(Beginning of Data for processing)

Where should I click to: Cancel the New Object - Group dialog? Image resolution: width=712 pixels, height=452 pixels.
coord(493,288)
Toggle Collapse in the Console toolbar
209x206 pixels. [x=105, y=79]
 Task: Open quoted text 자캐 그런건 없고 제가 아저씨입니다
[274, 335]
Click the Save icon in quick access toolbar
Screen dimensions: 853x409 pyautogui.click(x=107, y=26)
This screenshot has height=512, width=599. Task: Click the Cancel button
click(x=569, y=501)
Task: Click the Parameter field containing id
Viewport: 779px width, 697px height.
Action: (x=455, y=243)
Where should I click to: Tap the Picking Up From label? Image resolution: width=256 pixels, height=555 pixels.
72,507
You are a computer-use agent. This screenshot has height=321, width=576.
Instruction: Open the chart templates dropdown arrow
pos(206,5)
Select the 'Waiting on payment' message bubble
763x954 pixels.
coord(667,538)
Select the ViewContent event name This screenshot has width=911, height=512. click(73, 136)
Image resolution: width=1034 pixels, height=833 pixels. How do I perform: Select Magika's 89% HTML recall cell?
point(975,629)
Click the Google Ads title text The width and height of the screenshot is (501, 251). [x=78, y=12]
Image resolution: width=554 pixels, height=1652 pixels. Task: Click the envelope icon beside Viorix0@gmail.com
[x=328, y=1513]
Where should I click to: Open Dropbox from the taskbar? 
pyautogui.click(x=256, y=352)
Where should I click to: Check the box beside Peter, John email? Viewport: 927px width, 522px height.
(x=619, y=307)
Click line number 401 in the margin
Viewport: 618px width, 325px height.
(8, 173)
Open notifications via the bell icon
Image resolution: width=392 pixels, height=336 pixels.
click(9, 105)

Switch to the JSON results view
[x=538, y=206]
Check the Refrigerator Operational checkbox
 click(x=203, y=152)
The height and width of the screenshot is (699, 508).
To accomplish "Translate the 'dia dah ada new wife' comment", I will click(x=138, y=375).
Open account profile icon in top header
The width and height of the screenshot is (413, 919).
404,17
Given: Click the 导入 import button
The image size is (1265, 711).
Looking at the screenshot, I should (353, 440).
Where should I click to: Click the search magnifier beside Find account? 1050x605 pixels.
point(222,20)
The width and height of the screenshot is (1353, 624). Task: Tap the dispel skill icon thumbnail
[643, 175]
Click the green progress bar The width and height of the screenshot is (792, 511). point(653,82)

(End of Data for processing)

> **Requirement**
Output all preceding records character for character.

> **Solution for this problem**
Where should I click to: Cancel the New Object - Group dialog? Image resolution: width=712 pixels, height=452 pixels.
coord(493,288)
Toggle Collapse in the Console toolbar
209x206 pixels. [x=105, y=79]
 Task: Open quoted text 자캐 그런건 없고 제가 아저씨입니다
[274, 335]
Click the Save icon in quick access toolbar
Screen dimensions: 853x409 pyautogui.click(x=107, y=26)
This screenshot has height=512, width=599. Task: Click the Cancel button
click(x=569, y=501)
Task: Click the Parameter field containing id
Viewport: 779px width, 697px height.
Action: (x=455, y=243)
Where should I click to: Tap the Picking Up From label? Image resolution: width=256 pixels, height=555 pixels.
72,507
You are a computer-use agent. This screenshot has height=321, width=576.
Instruction: Open the chart templates dropdown arrow
pos(206,5)
Select the 'Waiting on payment' message bubble
763x954 pixels.
coord(667,538)
Select the ViewContent event name This screenshot has width=911, height=512. click(73, 136)
Image resolution: width=1034 pixels, height=833 pixels. How do I perform: Select Magika's 89% HTML recall cell?
point(975,629)
Click the Google Ads title text The width and height of the screenshot is (501, 251). [x=78, y=12]
Image resolution: width=554 pixels, height=1652 pixels. Task: Click the envelope icon beside Viorix0@gmail.com
[x=328, y=1513]
Where should I click to: Open Dropbox from the taskbar? 
pyautogui.click(x=256, y=352)
Where should I click to: Check the box beside Peter, John email? Viewport: 927px width, 522px height.
(x=619, y=307)
Click line number 401 in the margin
Viewport: 618px width, 325px height.
(8, 173)
Open notifications via the bell icon
Image resolution: width=392 pixels, height=336 pixels.
click(9, 105)

Switch to the JSON results view
[x=538, y=206]
Check the Refrigerator Operational checkbox
 click(x=203, y=152)
The height and width of the screenshot is (699, 508).
To accomplish "Translate the 'dia dah ada new wife' comment", I will click(x=138, y=375).
Open account profile icon in top header
The width and height of the screenshot is (413, 919).
404,17
Given: Click the 导入 import button
The image size is (1265, 711).
Looking at the screenshot, I should (353, 440).
Where should I click to: Click the search magnifier beside Find account? 1050x605 pixels.
point(222,20)
The width and height of the screenshot is (1353, 624). Task: Tap the dispel skill icon thumbnail
[643, 175]
Click the green progress bar The width and height of the screenshot is (792, 511). point(653,82)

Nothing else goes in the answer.